User Generated Content + News = ?

City University’s Neil Thurman (U.K.) has an interesting study on the use of user-generated content by news companies. Is UGC the solution to the problems that many news companies face–such as declines in print circulation, and blogs and Google sniping at their heels? Engagement is important for these companies, as is building something that fits seamlessly into the existing business.

First, from the audience perspective, how do audiences respond to “citizen journalism”? According to Thurman, the adoption has been slow so far. On a popular debate forum on BBC’s site, 0.5 percent of users contributed, which is lower than the average of 1 percent on many social media sites, noted the Guardian’s Jemima Kiss.

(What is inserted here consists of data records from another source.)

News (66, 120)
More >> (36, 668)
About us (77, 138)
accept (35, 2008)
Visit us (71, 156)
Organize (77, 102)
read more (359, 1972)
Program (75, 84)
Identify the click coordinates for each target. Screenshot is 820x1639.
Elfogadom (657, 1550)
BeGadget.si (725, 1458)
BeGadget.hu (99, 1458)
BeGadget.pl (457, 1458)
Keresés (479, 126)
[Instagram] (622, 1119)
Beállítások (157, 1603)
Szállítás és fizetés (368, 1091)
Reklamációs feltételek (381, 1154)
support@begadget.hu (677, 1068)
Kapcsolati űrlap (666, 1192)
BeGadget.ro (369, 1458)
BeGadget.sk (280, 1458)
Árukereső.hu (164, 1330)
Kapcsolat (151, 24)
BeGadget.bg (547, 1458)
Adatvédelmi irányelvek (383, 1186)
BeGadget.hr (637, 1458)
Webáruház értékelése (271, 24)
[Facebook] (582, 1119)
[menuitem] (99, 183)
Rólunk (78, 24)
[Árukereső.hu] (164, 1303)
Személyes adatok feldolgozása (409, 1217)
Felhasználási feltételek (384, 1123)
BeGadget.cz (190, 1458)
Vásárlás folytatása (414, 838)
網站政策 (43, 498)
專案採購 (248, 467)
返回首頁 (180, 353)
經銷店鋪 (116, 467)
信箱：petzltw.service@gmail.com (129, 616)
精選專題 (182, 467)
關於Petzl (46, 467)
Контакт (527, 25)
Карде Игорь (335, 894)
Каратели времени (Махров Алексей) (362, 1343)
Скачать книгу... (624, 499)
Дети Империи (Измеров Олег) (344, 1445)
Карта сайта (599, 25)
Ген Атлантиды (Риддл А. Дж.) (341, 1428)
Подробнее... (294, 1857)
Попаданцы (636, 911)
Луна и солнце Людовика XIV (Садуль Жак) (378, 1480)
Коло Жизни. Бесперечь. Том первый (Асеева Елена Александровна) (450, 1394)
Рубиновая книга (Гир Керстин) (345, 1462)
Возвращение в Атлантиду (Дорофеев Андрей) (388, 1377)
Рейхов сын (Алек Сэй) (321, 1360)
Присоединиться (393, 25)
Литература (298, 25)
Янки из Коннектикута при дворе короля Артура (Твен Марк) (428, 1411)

However, news companies aren’t social media companies, and expecting them to have Facebook-like virality is expecting too much. It is still early days and many news organizations are trying to figure this problem out. Some have been working on it for a while. The Bakersfield Californian was an early tester of this model when it launched Northwest Voice in 2004–itself inspired by South Korea’s OhMyNews.

How do news companies react to UGC? Thurman notes:

“A belief in the need to control, moderate or sub users’ submissions so that they met the standards of professionally produced output was strongly held.”

Does user generated content add to news companies’ business? The question is probably better asked as, what is the best way for news companies to drive more traffic and keep readers on their sites? Of course, the business of news is different from that of a Disney or Scion, which are building communities to engage with their audiences around their brands. News companies are built on their reputation and credibility of their news. Mixing hard news with UGC news is a delicate matter. But it is a necessary issue to confront, increasing competition on all fronts. It can be done, and is completely necessary, a number of writers have argued.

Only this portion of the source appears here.